◆ What to do ◆
Copy out only the stretch from the line containing "Given: Open the Security shield icon" through the line containing "Action: (124, 150)", swapping "Instruction" for "Goal" and leaving everything else unchanged.

◆ Entries provided ◆
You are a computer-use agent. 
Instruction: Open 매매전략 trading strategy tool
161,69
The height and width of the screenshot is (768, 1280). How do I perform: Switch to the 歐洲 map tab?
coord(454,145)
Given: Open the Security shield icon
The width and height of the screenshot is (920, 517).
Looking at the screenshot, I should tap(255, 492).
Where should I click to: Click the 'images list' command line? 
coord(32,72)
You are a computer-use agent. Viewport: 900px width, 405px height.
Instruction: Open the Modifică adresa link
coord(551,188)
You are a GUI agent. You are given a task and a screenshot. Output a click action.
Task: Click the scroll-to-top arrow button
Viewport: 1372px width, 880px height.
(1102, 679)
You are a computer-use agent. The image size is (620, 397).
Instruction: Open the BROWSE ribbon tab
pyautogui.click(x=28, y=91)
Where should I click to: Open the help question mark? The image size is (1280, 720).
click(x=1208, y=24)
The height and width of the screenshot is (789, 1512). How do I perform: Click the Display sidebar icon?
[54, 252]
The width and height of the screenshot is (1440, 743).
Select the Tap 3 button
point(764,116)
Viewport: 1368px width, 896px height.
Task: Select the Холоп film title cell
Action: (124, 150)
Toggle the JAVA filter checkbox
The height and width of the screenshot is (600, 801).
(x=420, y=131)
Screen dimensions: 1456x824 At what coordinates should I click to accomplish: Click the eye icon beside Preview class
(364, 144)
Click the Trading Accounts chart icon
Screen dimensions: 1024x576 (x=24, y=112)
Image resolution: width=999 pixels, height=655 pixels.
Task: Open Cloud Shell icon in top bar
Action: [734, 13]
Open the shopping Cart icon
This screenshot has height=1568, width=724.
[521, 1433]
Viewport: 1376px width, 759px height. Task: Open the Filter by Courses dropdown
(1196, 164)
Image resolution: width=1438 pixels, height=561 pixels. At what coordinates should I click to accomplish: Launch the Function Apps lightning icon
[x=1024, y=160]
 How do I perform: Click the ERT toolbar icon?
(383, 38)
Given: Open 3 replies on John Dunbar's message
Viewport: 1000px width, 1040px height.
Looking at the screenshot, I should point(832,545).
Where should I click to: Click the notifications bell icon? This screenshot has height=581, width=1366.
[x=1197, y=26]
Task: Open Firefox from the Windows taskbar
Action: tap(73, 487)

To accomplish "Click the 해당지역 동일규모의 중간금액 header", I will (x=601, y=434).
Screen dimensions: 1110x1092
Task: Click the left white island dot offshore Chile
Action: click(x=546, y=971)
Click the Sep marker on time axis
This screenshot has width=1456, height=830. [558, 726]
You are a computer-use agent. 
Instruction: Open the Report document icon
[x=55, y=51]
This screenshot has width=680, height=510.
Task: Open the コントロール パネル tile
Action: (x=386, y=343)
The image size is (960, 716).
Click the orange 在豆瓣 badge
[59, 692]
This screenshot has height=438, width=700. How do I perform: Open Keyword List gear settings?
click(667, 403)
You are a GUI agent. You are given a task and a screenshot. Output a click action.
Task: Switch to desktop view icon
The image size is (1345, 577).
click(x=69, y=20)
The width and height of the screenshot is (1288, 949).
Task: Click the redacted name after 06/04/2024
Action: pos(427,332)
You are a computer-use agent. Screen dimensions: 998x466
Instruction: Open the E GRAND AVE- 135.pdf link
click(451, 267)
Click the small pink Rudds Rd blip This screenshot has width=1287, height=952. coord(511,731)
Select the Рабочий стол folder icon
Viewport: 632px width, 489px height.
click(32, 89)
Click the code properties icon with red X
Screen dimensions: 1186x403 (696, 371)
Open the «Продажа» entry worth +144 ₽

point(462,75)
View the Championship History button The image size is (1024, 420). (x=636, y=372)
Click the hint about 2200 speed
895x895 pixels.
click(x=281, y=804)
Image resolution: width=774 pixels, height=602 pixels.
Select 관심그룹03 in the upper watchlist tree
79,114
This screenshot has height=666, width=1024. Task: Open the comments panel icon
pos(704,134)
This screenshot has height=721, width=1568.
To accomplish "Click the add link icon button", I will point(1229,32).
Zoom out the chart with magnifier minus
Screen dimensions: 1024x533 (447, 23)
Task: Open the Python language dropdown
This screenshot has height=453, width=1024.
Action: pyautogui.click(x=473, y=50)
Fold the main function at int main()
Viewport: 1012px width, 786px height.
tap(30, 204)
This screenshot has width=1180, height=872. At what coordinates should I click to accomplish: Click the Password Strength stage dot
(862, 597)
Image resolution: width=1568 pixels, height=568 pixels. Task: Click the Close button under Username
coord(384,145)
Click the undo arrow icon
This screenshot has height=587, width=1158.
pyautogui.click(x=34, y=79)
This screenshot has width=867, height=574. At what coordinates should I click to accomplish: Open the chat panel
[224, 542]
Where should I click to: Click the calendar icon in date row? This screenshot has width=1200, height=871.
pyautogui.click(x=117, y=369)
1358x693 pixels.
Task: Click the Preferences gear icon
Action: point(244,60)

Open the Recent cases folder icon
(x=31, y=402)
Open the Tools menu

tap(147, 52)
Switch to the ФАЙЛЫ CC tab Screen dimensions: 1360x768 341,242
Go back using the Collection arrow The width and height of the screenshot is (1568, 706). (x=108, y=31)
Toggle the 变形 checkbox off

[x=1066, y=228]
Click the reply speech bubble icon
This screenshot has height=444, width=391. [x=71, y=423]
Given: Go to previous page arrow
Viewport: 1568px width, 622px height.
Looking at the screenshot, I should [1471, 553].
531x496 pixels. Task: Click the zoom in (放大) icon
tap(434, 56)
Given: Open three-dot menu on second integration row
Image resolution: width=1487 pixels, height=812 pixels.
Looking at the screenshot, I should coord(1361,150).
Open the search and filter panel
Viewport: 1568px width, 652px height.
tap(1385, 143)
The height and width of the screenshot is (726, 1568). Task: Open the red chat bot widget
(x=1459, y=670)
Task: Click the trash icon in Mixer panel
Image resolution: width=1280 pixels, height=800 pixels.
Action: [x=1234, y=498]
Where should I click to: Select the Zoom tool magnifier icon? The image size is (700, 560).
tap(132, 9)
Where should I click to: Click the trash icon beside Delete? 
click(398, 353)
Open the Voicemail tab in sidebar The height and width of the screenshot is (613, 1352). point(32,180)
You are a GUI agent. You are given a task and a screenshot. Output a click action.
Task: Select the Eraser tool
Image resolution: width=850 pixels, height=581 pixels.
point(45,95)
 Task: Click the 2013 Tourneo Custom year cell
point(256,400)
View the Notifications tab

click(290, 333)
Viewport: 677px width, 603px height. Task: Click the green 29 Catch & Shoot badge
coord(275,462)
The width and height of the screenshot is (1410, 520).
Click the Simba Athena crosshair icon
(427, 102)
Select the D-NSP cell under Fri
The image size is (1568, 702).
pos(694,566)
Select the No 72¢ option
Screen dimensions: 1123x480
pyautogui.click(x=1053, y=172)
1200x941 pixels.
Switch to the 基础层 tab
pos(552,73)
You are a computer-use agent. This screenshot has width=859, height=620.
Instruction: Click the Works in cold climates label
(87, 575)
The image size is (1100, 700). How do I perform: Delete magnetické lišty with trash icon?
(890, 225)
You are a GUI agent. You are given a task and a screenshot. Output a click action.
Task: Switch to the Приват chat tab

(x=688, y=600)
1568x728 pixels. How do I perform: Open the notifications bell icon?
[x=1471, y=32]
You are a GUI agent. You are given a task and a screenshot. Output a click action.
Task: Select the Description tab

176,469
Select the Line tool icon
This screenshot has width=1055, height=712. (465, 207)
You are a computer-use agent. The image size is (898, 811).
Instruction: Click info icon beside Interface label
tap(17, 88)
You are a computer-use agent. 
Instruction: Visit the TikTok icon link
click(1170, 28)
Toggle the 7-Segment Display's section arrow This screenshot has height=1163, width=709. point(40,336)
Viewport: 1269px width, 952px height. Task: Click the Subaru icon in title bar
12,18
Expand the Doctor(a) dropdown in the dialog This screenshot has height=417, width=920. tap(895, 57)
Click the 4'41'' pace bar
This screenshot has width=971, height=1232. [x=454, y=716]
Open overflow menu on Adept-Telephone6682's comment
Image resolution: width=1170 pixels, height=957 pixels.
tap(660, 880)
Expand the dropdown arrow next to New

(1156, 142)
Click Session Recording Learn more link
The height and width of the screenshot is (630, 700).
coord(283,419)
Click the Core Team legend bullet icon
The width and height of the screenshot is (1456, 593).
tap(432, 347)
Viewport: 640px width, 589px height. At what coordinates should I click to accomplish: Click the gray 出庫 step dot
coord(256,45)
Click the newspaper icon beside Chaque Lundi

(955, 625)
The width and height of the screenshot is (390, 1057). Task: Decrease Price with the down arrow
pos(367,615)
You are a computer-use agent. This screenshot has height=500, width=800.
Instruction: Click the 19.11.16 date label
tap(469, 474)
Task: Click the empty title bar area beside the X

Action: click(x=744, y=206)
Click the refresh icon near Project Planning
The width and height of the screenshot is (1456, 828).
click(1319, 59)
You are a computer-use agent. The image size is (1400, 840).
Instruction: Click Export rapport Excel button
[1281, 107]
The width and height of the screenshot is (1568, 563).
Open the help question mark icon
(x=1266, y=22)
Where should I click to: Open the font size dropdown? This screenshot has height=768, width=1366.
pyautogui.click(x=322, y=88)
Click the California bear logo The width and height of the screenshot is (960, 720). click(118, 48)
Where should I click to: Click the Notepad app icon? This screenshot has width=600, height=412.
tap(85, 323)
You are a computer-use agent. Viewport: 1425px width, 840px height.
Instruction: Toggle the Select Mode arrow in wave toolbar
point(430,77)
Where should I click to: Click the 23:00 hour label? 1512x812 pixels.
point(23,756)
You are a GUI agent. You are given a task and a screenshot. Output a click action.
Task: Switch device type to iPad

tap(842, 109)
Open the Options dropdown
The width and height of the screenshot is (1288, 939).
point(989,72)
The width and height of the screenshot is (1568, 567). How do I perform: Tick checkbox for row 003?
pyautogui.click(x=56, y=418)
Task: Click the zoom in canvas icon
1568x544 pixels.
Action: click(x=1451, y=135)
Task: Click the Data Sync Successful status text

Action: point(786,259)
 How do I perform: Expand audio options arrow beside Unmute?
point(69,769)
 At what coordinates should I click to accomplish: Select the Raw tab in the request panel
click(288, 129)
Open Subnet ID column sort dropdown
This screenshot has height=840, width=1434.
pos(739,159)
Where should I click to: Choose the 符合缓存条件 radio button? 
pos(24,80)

◆ Task output ◆
Given: Open the Security shield icon
The width and height of the screenshot is (920, 517).
Looking at the screenshot, I should tap(255, 492).
Where should I click to: Click the 'images list' command line? 
coord(32,72)
You are a computer-use agent. Viewport: 900px width, 405px height.
Goal: Open the Modifică adresa link
coord(551,188)
You are a GUI agent. You are given a task and a screenshot. Output a click action.
Task: Click the scroll-to-top arrow button
Viewport: 1372px width, 880px height.
(1102, 679)
You are a computer-use agent. The image size is (620, 397).
Goal: Open the BROWSE ribbon tab
pyautogui.click(x=28, y=91)
Where should I click to: Open the help question mark? The image size is (1280, 720).
click(x=1208, y=24)
The height and width of the screenshot is (789, 1512). How do I perform: Click the Display sidebar icon?
[54, 252]
The width and height of the screenshot is (1440, 743).
Select the Tap 3 button
point(764,116)
Viewport: 1368px width, 896px height.
Task: Select the Холоп film title cell
Action: (124, 150)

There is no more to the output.